Delaware & H.R. Co. v. Consolidated Rail Corp., 902 F.2d 174,
178 (2d Cir. 1990), cert. denied, 500 U.S. 928, 111 S.Ct. 2041,
114 L.Ed.2d 125 (1991) (quoting Matsushita, 475 U.S. at 586,
106 S.Ct. 1348); see also Western World Ins. Co. v. Stack Oil,
Inc., 922 F.2d 118, 121 (2d Cir. 1990). Indeed, the non-moving
party's opposition may not rest on mere allegations or denials of
the moving party's pleading, but "must set forth specific facts
showing that there is a genuine issue for trial." FED.R.CIV.P.

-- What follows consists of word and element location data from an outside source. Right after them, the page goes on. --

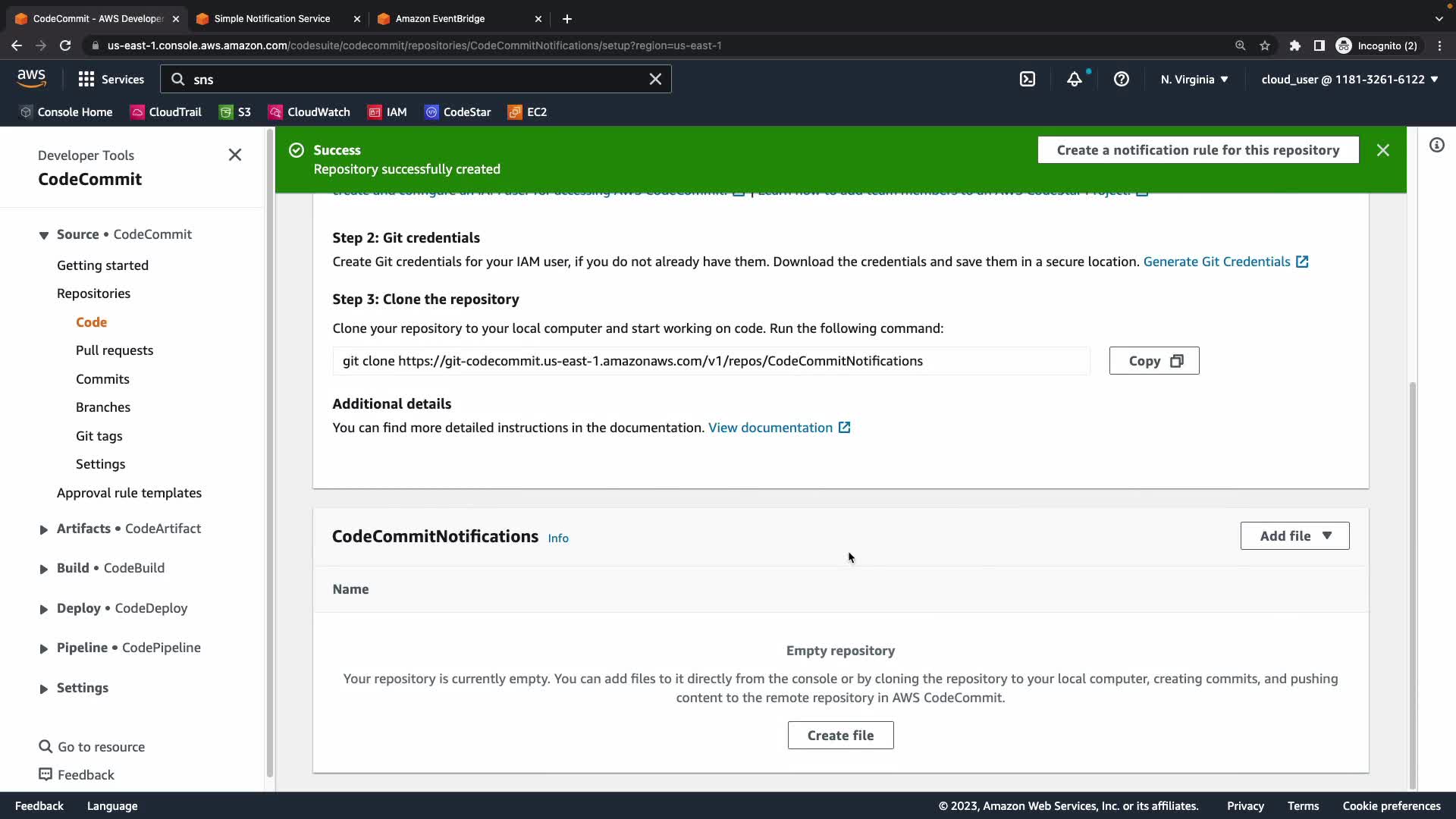This screenshot has width=1456, height=819.
Task: Clear the sns search text
Action: 655,79
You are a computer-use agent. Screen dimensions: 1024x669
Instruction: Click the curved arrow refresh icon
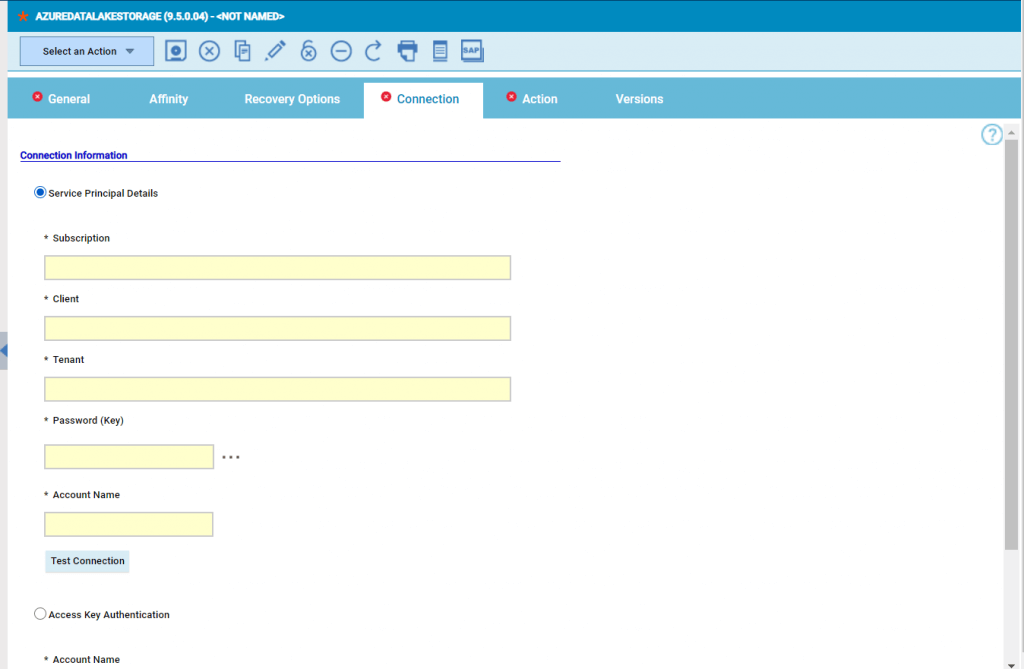pos(373,51)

Although it is well-settled that "conclusory allegations of
[sexual harassment] are insufficient to satisfy the requirements
of Rule 56(e)," Meiri v. Dacon, 759 F.2d 989, 998 (2d Cir.),
cert. denied, 474 U.S. 829, 106 S.Ct. 91, 88 L.Ed.2d 74 (1985)
(citations omitted); see also Schwapp v. Town of Avon,
118 F.3d 106, 110 (2d Cir. 1997), the Court is mindful that hostile work
environment claims may not be suited for resolution on summary
judgment because they often involve "mixed question[s] of law and
fact." Richardson v. New York State Dep't of Correctional
Serv., 180 F.3d 426, 437 (2d Cir. 1999); see also Distasio v.
Perkin Elmer Corp., 157 F.3d 55, 61 (2d Cir. 1998) ("Summary
judgment should be used `sparingly' when, as is often the case in
sexual harassment claims, state of mind or intent are at
issue."). As the Second Circuit recently noted in the context of
a plaintiff's hostile work environment claim:
Such mixed questions are especially well-suited for
jury determination and summary judgment may be
granted only when reasonable minds could not differ
on the issue. Although such questions may be ripe for
summary adjudication where the underlying facts are
undisputed, that the facts are undisputed does not
automatically mandate summary judgment; rather,
summary judgment is appropriate only where
application of the law to those undisputed facts will
reasonably support only one ultimate conclusion.